There were a couple of days this month when the mercury rose to unheard of territory for this time of the year. The warmth helped pop the buds on countless trees and bushes across this rugged countryside.
The rising temperatures also melted hearts suffering under the spell of a longer than desired winter, tempering steely stares and flat frowns into softened eyes and relieved smiles across otherwise worried faces.
Deer have appeared more frequently in places closer to me. One doe is carrying a fawn or two. May is preparing a shady, green-leafed place for her to rest, and later, give birth.
Shackles of ice clamped over the wrists of rivers, lakes and streams have melted away. May freed and floated the ice floes down to river mouths or, in the case of thousands of lakes, ponds and beaver dam backwaters, diminished ice where it sat still and silent, an opaque covering, an icy pudding skin.
With all the panoply of the springtime unfolding around me, I have maintained a somewhat stunned or dazed consciousness. ‘Tis the season.
There is so much to see, hear, smell, taste and touch – seemingly all at once – along with a grand reawakening of my spirit to get out and go and do that I fail to perceive a large portion of what is passing before me.
I do not mean to do this, but it appears to be unavoidable.
In a similar sense, other components of life go on without my necessarily noticing. A good example of this would be our contrivance of time – a method to remind ourselves of where we are in our walk, both blessing and curse.
In May, it seems as though we have only arrived at the grand spring formal and have yet to taste the punch or enjoy even one merry dance, and yet, it is already a quarter to June, nearly half past the year itself.
There have been other comings and goings as well. If I do not make special provisions to watch or listen for them, I know that I will miss these events entirely.
I am talking now about the social trappings of life – the news of the day, the procession of peoples, governments, political boundaries and all things popular from discovery or emergence toward prime and prosperity to eventual decline, obscurity and non-existence – at least in a physical sense.
The news on the television and the radio is almost always bad.

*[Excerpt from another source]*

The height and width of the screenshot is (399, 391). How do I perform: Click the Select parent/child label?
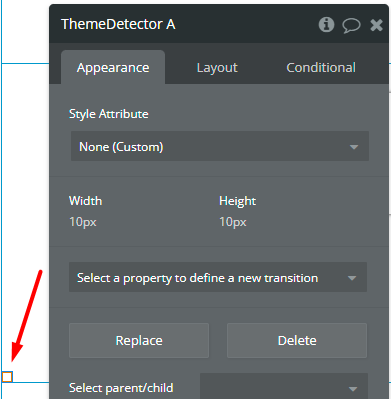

It’s so hard for me to absorb much of it these days without imbuing myself within a deep, dark-blue depression.
I have better luck trying to understand what the crows and the blue jays are squawking to each other, beyond the fact that they constantly feel the need to announce me when I appear at the edge of a forest or the backyard.
I wonder if birds that commonly sit in single-file groups on utility lines pass news down the line from one to another, like cedar waxwings share berries?

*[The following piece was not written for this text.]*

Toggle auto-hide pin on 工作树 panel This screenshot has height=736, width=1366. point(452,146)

If they do, are they like human beings in the sense that by the time something one of them says travels the length of the “telephone line” it has changed meaning and form almost completely?
My guess is there must be at least some of that.
“I heard the sparrows were at it again.”
“Well, it doesn’t surprise me.”
“You know what he’s like.”
“Her you could at least talk to.”
“I’ve heard she’s been flying all over the place.”
“My sister said she ended up in a bird bath in west Ishpeming.”
“She took more than a couple of sips too.”
“Have you ever watched them eat?”
“I’ve heard them, but I can’t look.”
“It’s nothing a goldfinch would do I can tell you that.”
I can recall at least a few occasions when I have come into town from a trip to the woods completely unaware of some newsy thing that had happened. I see those moments of ignorance now as time I was gratefully spared the knowledge, albeit temporarily.
I do try to keep up with the news of friends passing away. There are some I would never want to miss my opportunity to pay my respects to.
Once upon a time, I was a print journalist for at least a couple of decades.
Back then, I first heard that the obituary section of the newspaper was among the most popular with readers. I never understood that, especially with all the work that was involved in gathering and reporting news to help keep the public informed.
My dad used to read the obit section first during every day of his faithful readership of the “Upper Peninsula’s Largest Daily Newspaper.”
Now, all these years later, I understand more than I would like to.
I find myself doing the very same thing.
I recently had the pleasure of finding myself out on the trout stream with the Coaster King, who had spent much of his time over the winter convalescing.
His last appearance along the grassy banks of our favorite streams was last September, a week or so before the close of the season.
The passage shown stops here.